### DOCUMENT TEXT
Efficient Convex Optimization in Fair Machine Learning

Presenter
Shreyas Waghe
Campus
UMass Amherst
Sponsor
Yair Zick, Department of Computer Science, UMass Amherst
Schedule
Session 2, 11:30 AM - 12:15 PM [Schedule by Time][Poster Grid for Time/Location]
Location
Poster Board A48, Campus Center Auditorium, Row 3 (A41-A60) [Poster Location Map]
Abstract

In classical machine learning, supervised learning tasks are naturally posed as minimization of disagreement between a model’s predictions and ground truth observations. This measure of mismatch, termed risk, is central to the parameter estimation (training) of machine learning models. 

In group-fair machine learning, datasets naturally contain protected population groups such as race or gender groups whose interests may conflict. In the interest of fairness, we should require that a single model have equitable performance on all comprised populations. By fairness-motivated composite aggregators called 'Malfare operators', this multi-objective per-group risk minimization task converts to a single-objective aggregate risk minimization problem.

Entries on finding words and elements
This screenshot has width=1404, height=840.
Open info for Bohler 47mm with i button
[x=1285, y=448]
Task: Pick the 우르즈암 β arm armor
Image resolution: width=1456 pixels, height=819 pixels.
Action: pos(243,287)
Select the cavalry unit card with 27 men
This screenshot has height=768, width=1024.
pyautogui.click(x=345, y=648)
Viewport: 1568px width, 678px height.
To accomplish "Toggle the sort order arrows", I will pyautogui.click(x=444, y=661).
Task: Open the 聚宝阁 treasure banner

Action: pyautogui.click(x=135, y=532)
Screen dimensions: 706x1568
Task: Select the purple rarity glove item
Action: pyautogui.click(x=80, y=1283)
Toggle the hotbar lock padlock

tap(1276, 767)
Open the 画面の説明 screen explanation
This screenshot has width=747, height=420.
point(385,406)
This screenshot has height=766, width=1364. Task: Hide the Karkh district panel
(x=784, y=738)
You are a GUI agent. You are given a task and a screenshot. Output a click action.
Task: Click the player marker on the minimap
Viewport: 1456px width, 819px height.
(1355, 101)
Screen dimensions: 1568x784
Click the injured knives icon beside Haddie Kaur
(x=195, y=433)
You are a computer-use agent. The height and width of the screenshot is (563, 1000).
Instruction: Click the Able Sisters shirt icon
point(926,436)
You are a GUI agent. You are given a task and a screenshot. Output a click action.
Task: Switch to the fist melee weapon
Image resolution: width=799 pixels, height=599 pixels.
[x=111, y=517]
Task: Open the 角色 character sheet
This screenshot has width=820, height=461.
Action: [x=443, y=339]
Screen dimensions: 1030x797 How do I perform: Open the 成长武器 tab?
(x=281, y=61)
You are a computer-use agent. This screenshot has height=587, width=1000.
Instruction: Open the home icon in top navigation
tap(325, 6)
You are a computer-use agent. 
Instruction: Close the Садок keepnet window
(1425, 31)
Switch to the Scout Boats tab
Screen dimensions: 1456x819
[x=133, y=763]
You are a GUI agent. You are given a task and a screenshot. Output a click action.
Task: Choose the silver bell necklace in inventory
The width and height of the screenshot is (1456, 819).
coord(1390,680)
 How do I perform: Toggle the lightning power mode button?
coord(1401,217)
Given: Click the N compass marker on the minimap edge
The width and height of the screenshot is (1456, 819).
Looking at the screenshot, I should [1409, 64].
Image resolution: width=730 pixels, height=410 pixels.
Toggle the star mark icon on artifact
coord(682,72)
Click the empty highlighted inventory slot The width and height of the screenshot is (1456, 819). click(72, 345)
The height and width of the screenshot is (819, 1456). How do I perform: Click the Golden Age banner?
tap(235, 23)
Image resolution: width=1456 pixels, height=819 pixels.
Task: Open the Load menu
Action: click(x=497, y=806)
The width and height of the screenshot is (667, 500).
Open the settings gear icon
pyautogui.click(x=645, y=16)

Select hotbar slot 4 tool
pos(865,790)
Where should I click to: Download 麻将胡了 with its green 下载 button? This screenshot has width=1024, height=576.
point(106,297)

### EXERCISE AIM
Copy the entire poster abstract on fair machine learning word for word. The rows have no connection to the poster abstract.

### WRITTEN REPLY
Efficient Convex Optimization in Fair Machine Learning

Presenter
Shreyas Waghe
Campus
UMass Amherst
Sponsor
Yair Zick, Department of Computer Science, UMass Amherst
Schedule
Session 2, 11:30 AM - 12:15 PM [Schedule by Time][Poster Grid for Time/Location]
Location
Poster Board A48, Campus Center Auditorium, Row 3 (A41-A60) [Poster Location Map]
Abstract

In classical machine learning, supervised learning tasks are naturally posed as minimization of disagreement between a model’s predictions and ground truth observations. This measure of mismatch, termed risk, is central to the parameter estimation (training) of machine learning models. 

In group-fair machine learning, datasets naturally contain protected population groups such as race or gender groups whose interests may conflict. In the interest of fairness, we should require that a single model have equitable performance on all comprised populations. By fairness-motivated composite aggregators called 'Malfare operators', this multi-objective per-group risk minimization task converts to a single-objective aggregate risk minimization problem.